Reserve Bank’s latest move to soak up the entire surplus liquidity between September 16 and November 11 through incremental cash reserve ratio (CRR) will lead to over Rs 3 trillion outflow from banks and is likely to impact interest rate transmission, cautions a report. Over the weekend, RBI had asked banks to set aside 100 per cent of the deposits between September 16 (weeks before the end of the income disclosure scheme) and November 11 (three days after the currency delegalisation was announced) as incremental cash reserve ratio balance with it.
RBI, however, said it was a “purely temporary measure”. “The higher CRR is applicable on incremental deposits, which would mean deposits of nearly Rs 3 trillion that accrued to banks between September 16 and November 11 will be impounded by RBI,” Crisil said in a note here today.

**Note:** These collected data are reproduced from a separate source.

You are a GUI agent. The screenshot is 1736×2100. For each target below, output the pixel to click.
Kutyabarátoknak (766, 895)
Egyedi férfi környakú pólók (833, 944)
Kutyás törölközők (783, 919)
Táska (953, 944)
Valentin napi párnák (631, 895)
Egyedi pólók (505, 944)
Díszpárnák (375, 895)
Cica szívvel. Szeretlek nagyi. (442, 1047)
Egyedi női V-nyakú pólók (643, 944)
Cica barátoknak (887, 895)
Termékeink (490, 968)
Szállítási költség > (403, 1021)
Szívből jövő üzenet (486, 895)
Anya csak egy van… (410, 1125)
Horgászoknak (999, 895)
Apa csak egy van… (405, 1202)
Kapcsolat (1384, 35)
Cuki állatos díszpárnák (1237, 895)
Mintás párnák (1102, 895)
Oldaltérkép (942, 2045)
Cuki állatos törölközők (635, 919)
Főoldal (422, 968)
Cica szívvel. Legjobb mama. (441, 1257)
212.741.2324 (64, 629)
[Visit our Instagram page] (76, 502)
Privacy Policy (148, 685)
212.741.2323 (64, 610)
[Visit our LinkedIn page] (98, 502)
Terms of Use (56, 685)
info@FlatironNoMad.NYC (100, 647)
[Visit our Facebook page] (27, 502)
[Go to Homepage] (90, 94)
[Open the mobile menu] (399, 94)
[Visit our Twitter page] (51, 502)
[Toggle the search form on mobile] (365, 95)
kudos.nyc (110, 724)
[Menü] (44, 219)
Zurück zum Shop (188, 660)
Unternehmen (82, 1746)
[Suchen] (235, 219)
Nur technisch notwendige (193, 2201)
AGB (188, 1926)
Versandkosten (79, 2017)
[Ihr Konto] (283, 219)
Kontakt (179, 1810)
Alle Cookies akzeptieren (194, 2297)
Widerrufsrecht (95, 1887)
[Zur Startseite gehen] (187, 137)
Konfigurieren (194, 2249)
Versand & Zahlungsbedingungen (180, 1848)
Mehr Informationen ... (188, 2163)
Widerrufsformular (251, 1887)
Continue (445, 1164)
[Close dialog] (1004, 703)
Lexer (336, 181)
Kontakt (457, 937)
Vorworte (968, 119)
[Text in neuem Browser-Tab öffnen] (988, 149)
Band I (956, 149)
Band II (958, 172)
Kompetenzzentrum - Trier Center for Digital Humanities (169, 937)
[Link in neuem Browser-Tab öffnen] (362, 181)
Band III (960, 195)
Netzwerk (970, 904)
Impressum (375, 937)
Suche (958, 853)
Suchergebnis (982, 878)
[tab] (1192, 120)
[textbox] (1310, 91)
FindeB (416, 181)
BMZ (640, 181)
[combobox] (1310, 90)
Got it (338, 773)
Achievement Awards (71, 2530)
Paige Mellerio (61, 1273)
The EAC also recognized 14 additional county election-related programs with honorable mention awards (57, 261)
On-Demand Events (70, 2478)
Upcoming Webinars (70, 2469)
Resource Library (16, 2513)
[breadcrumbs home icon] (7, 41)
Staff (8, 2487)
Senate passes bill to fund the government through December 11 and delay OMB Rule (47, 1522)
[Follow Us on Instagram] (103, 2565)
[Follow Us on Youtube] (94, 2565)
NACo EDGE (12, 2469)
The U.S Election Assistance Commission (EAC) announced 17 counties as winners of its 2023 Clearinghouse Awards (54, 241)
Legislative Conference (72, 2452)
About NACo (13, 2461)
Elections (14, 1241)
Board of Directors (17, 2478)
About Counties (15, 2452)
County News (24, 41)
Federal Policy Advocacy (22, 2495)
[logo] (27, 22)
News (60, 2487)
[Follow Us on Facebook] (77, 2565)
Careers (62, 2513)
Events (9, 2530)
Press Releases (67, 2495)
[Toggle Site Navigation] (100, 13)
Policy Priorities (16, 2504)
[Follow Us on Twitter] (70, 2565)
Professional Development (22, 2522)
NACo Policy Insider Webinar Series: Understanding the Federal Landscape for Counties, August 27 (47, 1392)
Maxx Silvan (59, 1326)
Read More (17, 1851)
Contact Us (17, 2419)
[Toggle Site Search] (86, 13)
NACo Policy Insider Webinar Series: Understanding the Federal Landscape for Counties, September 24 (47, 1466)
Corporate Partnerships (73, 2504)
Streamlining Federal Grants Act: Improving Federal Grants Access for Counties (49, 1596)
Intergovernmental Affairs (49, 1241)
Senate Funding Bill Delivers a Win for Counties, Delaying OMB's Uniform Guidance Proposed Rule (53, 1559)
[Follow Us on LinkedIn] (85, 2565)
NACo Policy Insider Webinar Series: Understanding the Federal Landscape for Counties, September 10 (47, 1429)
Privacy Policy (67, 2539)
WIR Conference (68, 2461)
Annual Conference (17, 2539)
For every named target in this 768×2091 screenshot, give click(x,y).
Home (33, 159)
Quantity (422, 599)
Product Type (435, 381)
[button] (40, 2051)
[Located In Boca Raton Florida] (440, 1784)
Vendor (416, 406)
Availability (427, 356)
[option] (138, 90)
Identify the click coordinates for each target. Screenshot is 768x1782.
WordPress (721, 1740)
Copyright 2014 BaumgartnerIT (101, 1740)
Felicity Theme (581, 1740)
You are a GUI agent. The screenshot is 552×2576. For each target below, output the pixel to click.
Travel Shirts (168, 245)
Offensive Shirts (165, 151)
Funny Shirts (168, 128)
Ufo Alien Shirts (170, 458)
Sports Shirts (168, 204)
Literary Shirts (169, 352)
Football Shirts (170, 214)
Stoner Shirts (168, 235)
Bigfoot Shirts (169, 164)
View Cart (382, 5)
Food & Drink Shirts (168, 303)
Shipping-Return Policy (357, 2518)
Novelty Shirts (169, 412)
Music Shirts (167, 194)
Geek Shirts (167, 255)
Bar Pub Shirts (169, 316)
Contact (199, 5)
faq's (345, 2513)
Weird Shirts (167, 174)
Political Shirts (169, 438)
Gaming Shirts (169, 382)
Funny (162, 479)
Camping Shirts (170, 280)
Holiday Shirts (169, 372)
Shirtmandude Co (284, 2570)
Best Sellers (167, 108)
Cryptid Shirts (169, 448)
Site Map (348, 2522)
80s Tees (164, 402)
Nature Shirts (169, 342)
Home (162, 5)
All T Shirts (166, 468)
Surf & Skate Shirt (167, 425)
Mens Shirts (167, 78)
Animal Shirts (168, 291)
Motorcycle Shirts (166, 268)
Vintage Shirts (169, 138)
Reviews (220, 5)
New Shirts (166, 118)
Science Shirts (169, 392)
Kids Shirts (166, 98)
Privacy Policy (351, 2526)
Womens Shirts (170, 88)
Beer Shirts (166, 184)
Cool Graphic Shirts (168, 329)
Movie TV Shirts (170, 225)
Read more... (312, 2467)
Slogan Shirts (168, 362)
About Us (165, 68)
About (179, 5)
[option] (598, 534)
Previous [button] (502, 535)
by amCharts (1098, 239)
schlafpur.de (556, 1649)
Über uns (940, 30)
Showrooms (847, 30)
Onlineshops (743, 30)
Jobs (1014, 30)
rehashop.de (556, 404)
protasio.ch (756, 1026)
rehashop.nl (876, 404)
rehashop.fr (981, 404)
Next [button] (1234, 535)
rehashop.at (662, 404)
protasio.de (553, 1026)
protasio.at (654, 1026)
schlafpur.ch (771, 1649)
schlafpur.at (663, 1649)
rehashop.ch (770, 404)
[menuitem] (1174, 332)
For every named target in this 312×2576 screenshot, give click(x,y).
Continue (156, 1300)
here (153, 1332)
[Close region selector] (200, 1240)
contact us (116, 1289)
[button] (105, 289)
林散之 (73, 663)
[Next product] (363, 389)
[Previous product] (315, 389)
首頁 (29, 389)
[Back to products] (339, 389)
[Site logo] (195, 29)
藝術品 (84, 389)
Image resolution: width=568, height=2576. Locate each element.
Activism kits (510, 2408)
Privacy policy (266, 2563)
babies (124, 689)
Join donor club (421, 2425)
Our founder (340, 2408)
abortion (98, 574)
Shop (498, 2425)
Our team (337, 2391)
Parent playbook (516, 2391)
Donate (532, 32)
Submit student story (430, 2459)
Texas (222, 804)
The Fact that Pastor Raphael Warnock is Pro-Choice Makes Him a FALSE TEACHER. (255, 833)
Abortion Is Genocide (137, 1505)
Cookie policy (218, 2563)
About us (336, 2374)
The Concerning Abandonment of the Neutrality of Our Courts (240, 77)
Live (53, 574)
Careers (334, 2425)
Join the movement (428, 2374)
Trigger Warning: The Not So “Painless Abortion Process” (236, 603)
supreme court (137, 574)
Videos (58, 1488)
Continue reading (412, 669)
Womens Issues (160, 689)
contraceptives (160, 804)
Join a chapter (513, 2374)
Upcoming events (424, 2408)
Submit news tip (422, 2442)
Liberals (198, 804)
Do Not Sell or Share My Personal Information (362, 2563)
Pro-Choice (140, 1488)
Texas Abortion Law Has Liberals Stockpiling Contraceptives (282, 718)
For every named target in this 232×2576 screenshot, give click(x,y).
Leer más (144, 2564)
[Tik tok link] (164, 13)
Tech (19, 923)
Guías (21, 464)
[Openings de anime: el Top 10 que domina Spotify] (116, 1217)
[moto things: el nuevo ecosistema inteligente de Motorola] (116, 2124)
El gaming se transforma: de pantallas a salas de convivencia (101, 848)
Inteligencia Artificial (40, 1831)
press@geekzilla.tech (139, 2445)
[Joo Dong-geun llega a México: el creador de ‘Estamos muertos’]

The immediate impact of this step is seen to cause liquidity to tighten and send bond yields higher with ripple effect on interest rate transmission. “Banks could delay cutting their lending rates, given that they have promised at least 3-4 per cent interest rate to savings account depositors, but will be not be receiving any interest on the deposits impounded for CRR,” Crisil noted.
Meanwhile, Wall Street brokerage Citi in a report said the CRR move would have been driven by three factors. First, the surplus in the banking system at Rs 5 trillion was inching closer to the maximum absorption capacity of RBI. The central bank had Rs 7.5 trillion of G-Secs prior to the demonetisation drive that acts as collateral to absorb banking system surplus through the reverse repo window.
“RBI’s estimate of deposit accretion going forward might have prompted them to announce a large CRR hike which would obviate any discussion around RBI running short of G-Secs,” Citi said in a report.
Second, the report said, the process of putting in place other liquidity absorption measures like issuance of market stabilisation scheme (MSS) bonds was taking time, as mentioned by RBI Governor Urjit Patel.
Issuance limit of MSS bonds for this year was set at Rs 30,000 crore earlier which Citi felt was too small given the liquidity absorption requirement.
It said the strong action could also be aimed at signalling RBI’s reluctance on market interest rates falling too sharply, too soon in the present global context.
“The surplus rupee liquidity and sharply falling rates were also creating distortions in the forward premia and indirectly impacting the spot dollar-rupee rates,” the report said, adding that the measure could reverse some of these distortions.
Crisil further said RBI’s prognosis on growth downside due to the demonetisation will be a key factor in deciding repo rate at December 7 policy review meeting.